You built a factory out there? Good for you. But I want to be clear: you moved your goods to market on the roads the rest of us paid for; you hired workers the rest of us paid to educate; you were safe in your factory because of police forces and fire forces that the rest of us paid for. You didn't have to worry that marauding bands would come and seize everything at your factory, and hire someone to protect against this, because of the work the rest of us did.

On some level, Mad Men knows this and has always known it. Don’s rise has depended on Dick Whitman’s “death”; Pete’s on family connections; Joan’s on men’s desire; Megan’s on Don’s intercession. Even Peggy, now the forbidding boss of young male copywriters, has relied on Don’s mentorship (“Just knocking out the cobwebs. Someone told me this works.”). When Rebecca Pryce reproaches Don--“You had no right to fill a man like that with ambition” she says—-she makes clear that even the desire to rise is itself a social, collective fact—-something that advertisers know all too well. In so many of these examples, Don, the self-made man who has had crucial help from others, plays a part in the Bildung of those coming along behind him. In some sense, after all, he has always been part of an ensemble plot.

Image removed.But mostly Mad Men foregrounds disconnection and separation, and the season finale remorselessly hammers this home. The women seek independence. The men feel alone. Characters long for connection, but don’t know how to make that work. How can Megan connect to Don across his resentment, and Don across Megan’s urge for autonomy? “You can’t even kiss me?” Megan asks, appalled at their distance. “Don’t go, don’t leave me,” Don begs the hallucination of his dead brother. Joan marks the spot on the carpet where the two floors of the firm will connect, but for now they remain separate. “Mind your own business for once,” she admonishes Harry Crane in the elevator, itself a container that both separates and connects. After shock treatment it is Beth who seeks connection with Pete, but now they are strangers exchanging pleasantries. “Please, please keep me company,” she asks politely. “Nice to meet you,” Pete says as he leaves.

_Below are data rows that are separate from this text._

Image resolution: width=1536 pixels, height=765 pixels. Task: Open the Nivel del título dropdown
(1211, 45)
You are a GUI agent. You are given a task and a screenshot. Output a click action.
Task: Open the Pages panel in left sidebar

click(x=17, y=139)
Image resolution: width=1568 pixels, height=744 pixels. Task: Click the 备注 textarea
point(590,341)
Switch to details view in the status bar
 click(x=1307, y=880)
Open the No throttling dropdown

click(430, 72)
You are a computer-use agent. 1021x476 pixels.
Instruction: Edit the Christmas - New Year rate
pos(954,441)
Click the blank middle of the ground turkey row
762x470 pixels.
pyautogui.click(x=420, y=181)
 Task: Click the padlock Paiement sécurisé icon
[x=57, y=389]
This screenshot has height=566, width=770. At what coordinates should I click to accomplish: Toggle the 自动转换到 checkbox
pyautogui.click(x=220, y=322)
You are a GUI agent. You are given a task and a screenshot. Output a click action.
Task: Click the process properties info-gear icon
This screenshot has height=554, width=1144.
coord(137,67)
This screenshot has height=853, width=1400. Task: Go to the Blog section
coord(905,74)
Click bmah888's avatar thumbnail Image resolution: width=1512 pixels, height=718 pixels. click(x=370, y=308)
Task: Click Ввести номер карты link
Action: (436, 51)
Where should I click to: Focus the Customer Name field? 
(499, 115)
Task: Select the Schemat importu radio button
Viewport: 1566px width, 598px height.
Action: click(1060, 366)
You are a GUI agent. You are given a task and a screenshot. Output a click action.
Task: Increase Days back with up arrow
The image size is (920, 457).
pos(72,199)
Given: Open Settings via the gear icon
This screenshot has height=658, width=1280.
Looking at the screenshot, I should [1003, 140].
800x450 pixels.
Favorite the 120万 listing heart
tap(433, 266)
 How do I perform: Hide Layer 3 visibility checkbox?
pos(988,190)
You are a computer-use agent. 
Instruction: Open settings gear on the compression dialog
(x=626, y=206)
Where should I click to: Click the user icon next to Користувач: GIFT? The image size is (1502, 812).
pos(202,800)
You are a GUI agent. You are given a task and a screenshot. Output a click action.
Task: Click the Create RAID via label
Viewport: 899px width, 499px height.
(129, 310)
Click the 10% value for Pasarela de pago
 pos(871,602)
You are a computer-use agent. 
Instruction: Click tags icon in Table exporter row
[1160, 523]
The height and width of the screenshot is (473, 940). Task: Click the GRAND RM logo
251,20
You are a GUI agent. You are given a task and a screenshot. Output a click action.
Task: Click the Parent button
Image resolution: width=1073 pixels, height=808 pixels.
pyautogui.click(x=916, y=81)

Image removed.The whole season ends with the question, “Are you alone?” It is a real question. An urgent question. It is a question about how one succeeds and makes money, and a question about intimacy and care. It is a question of economics and of love. It is a question of genre. It is also a question of politics. And it is here that Mad Men does not deliver on its promise. The season opened with a civil rights march, hinting at a kind of collectivity that it left completely unexplored. What civil rights teaches us is that we are never alone. We belong to groups separated by racial privilege and exclusion. Those who are excluded by race can rise if they band together, demanding rights and access denied to them. Far from a fairytale, this was exactly what was happening on the streets in 1966-67. But Mad Men keeps to ironic fairytales and Bildungsromane. It has yet to find a genre to tell the political story that is begging to be told. But it should. Because politically speaking, you are never alone. You've come a long way baby. But don't kid yourself that you can do it alone.